The relationship between Obama and Netanyahu is not exactly friendly.


### Use BLEURT and BLEU to evaluate the translation quality

In [None]:
from evaluate import load
import numpy as np
from transformers import EvalPrediction 

metric_bleurt = load("bleurt", module_type="metric", checkpoint="Elron/bleurt-base-128")
metric_bleu = load("sacrebleu")

def postprocess_text(preds: str, labels: str) -> tuple[str, str]:
    preds = [pred.strip() for pred in preds]
    labels = [label.strip() for label in labels]

    return preds, labels

def compute_metric(eval_preds: EvalPrediction) -> dict:
    preds, targets = eval_preds

    ####################################################################
    # TODO use the tokenizer.batch_decode function to get the strings 
    # based on the model's prediction. 
    # Call the postprocess_text function afterwards
    ####################################################################
    decoded_preds = None
    decoded_targets = None

    decoded_preds, decoded_targets = None
    ####################################################################

    scores_bleurt = metric_bleurt.compute(predictions=decoded_preds, references=decoded_targets)["scores"]
    score_bleu = metric_bleu.compute(predictions=decoded_preds, references=decoded_targets)["score"]
    return {"bleurt": sum(scores_bleurt)/len(scores_bleurt), "bleu": score_bleu}



### Load the model and train it with the trainer API

With the trainer API, it is no longer necessary to write your own training loop and perform the gradient updates manually.

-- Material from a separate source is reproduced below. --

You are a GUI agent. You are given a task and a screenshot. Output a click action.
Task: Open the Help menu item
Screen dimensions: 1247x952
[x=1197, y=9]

You can define some TrainingArguments, in which you set hyperparameters such as learning rate. Then, define a trainer object and train the model with trainer.train()

In [None]:
from transformers import AutoModelForSeq2SeqLM, Seq2SeqTrainingArguments, Seq2SeqTrainer

model = AutoModelForSeq2SeqLM.from_pretrained(model_name)

In [None]:
# Initial translation quality
print(translate(prefix + source_text, tokenizer, model))
print(translate(prefix + "Heute ist ein wunderschöner Tag und wir besuchen meine Großeltern.", tokenizer, model))

In [None]:
output_dir = "mt_model"

training_args = Seq2SeqTrainingArguments(
    evaluation_strategy="epoch",
    logging_strategy="epoch",
    learning_rate=2e-4,
    per_device_train_batch_size=8,
    per_device_eval_batch_size=8,
    weight_decay=0.01,
    num_train_epochs=5,
    fp16=False,
    predict_with_generate=True,
    output_dir=output_dir,
    report_to="tensorboard",
)

trainer = Seq2SeqTrainer(
    model=model,
    args=training_args,
    train_dataset=wmt_data["train"],
    eval_dataset=wmt_data["validation"],
    tokenizer=tokenizer,
    data_collator=data_collator,
    compute_metrics=compute_metric
)

With tensorboard, you can view your training and how your loss and metrics evolve over time.

In [None]:
# Start TensorBoard
%load_ext tensorboard
# %reload_ext tensorboard
%tensorboard --logdir "{output_dir}"/runs

In [None]:
# If you get an "OutOfMemoryError: CUDA out of memory." error here, try to restart the runtime to free all CUDA memory.
trainer.train()

In [None]:
print(translate(prefix + source_text, tokenizer, model))
print(translate(prefix + "Heute ist ein wunderschöner Tag und wir besuchen meine Großeltern.", tokenizer, model))

## Think of problems with this fine-tuning procedure. Remember why we tested multilingual models in the first place.